#### [Provided records]

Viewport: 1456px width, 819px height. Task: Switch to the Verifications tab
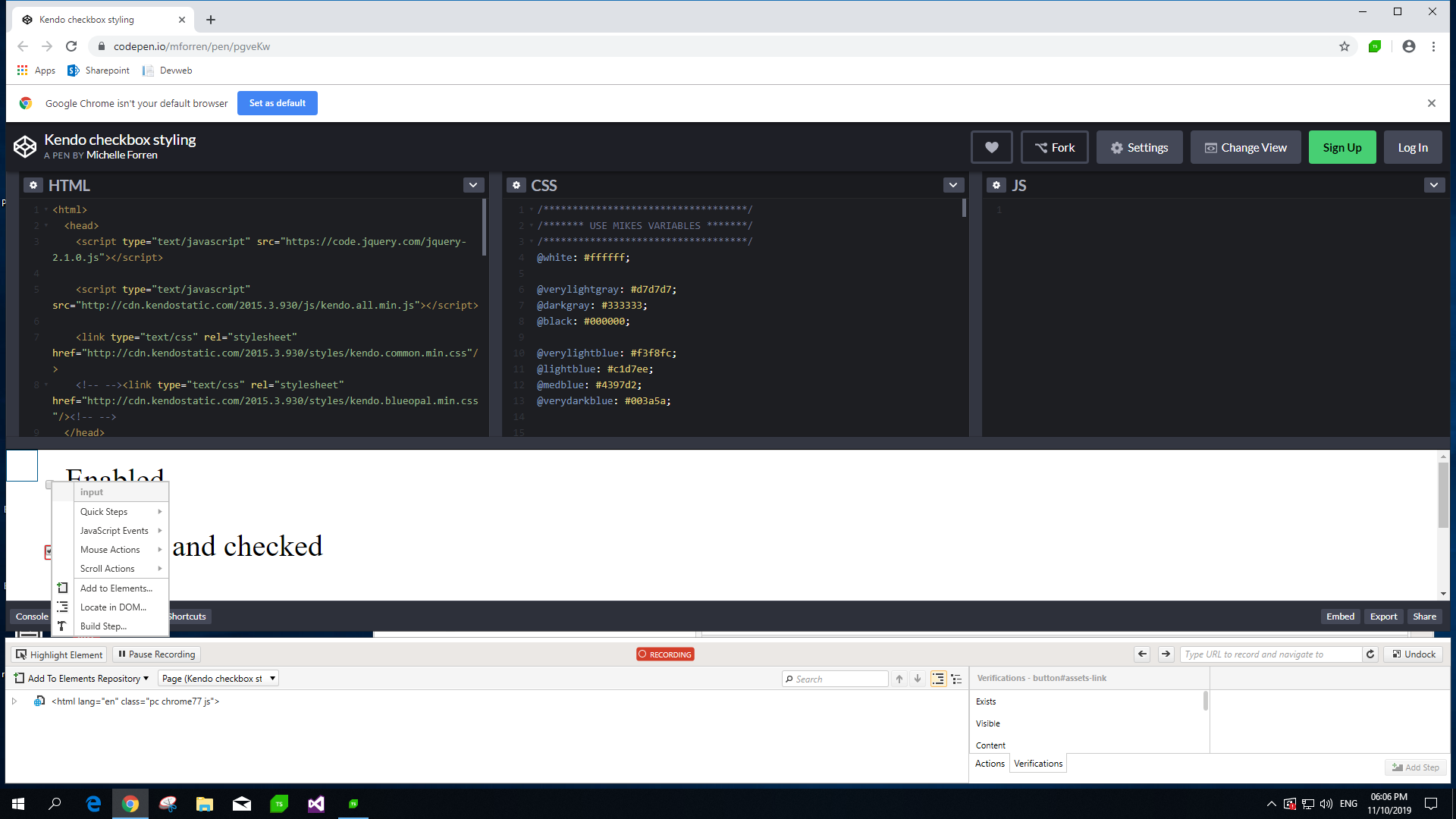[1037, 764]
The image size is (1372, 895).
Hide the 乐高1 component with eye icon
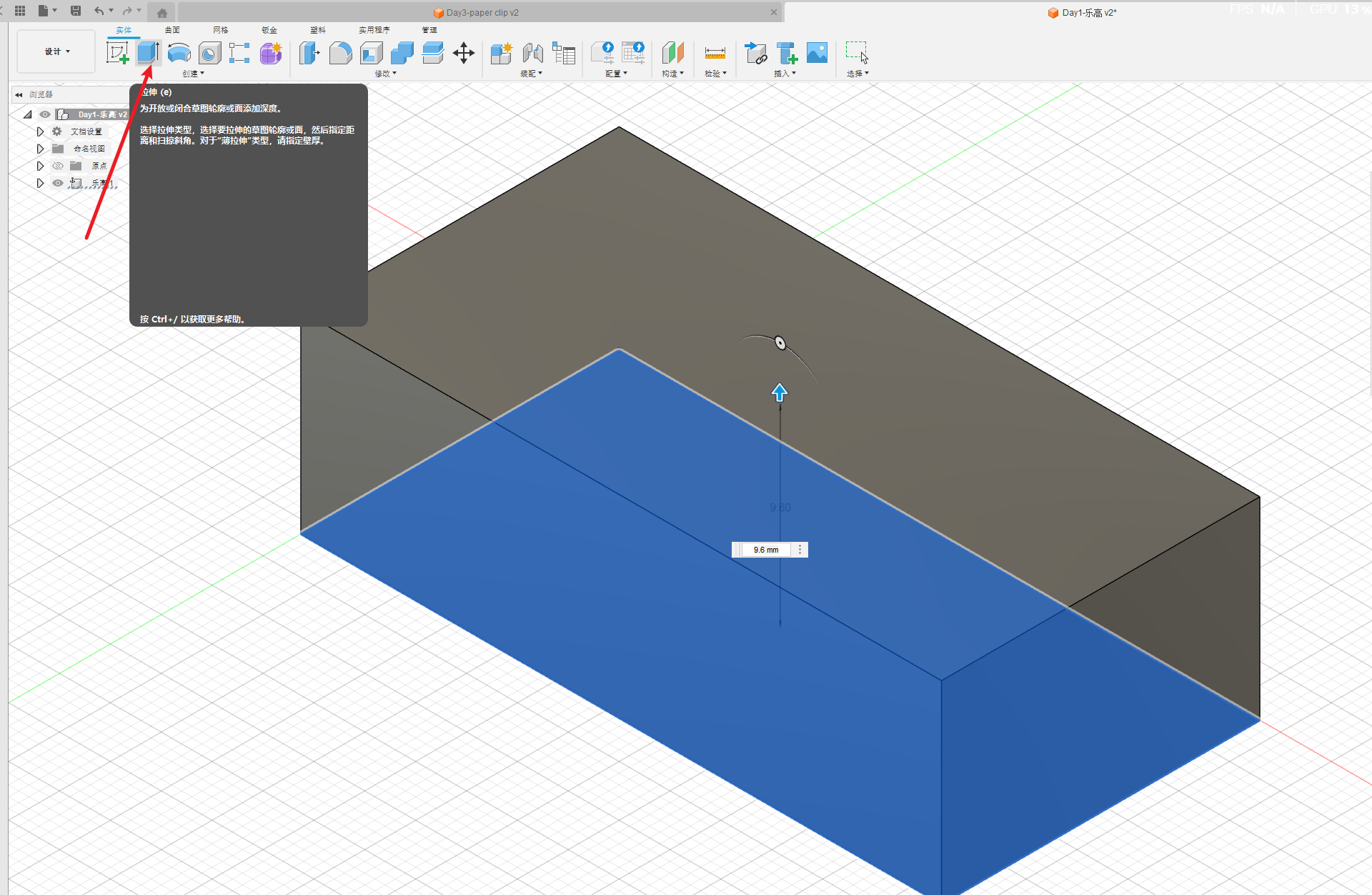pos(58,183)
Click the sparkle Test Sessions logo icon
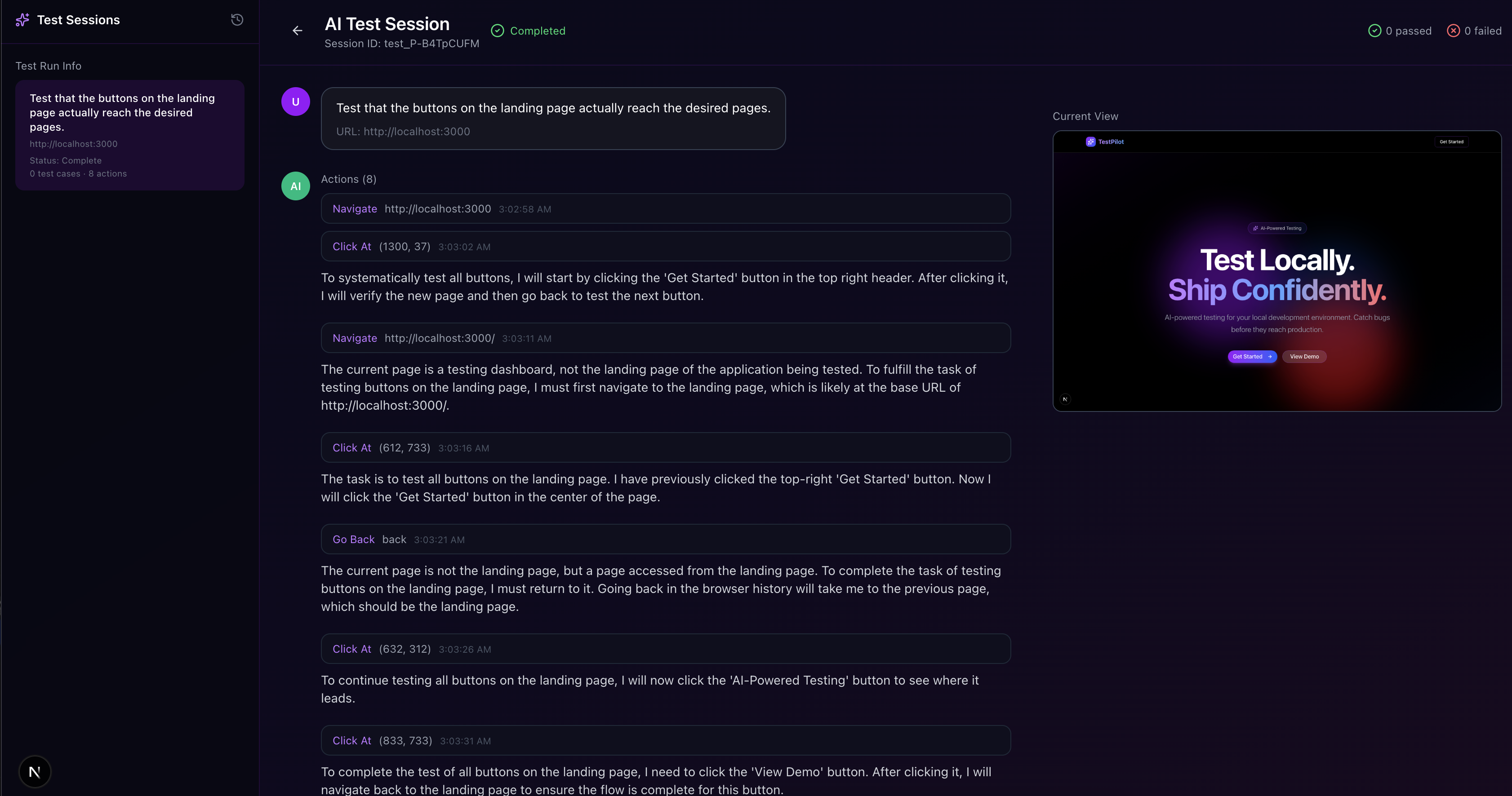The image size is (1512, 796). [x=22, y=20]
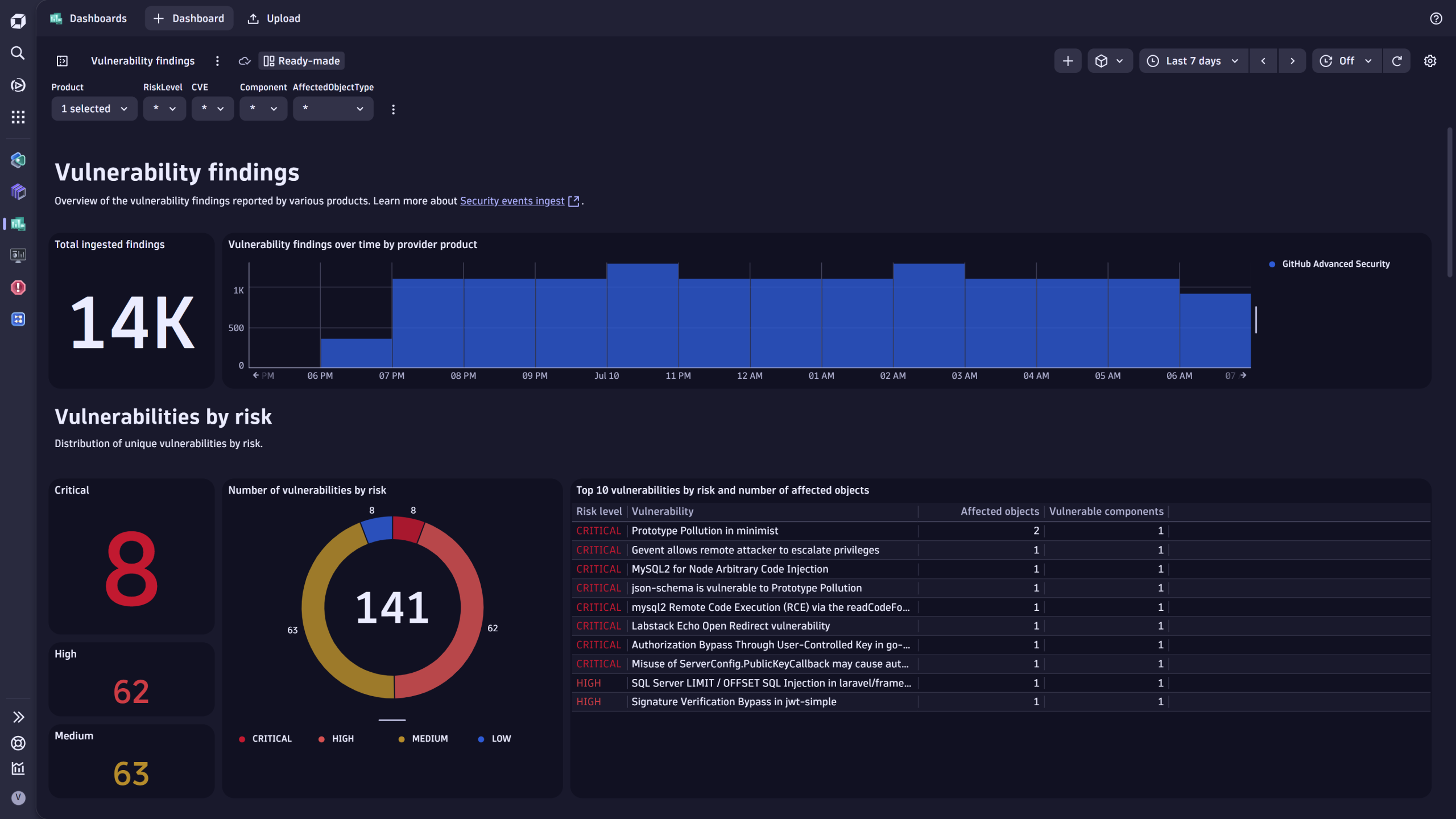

#### [Work to complete]
Reproduce the full listing above verbatim, with no pictures included.

#### [Exercise output]
Viewport: 1456px width, 819px height. Task: Switch to the Verifications tab
[1037, 764]
The image size is (1372, 895).
Hide the 乐高1 component with eye icon
pos(58,183)
Click the sparkle Test Sessions logo icon
The image size is (1512, 796). [x=22, y=20]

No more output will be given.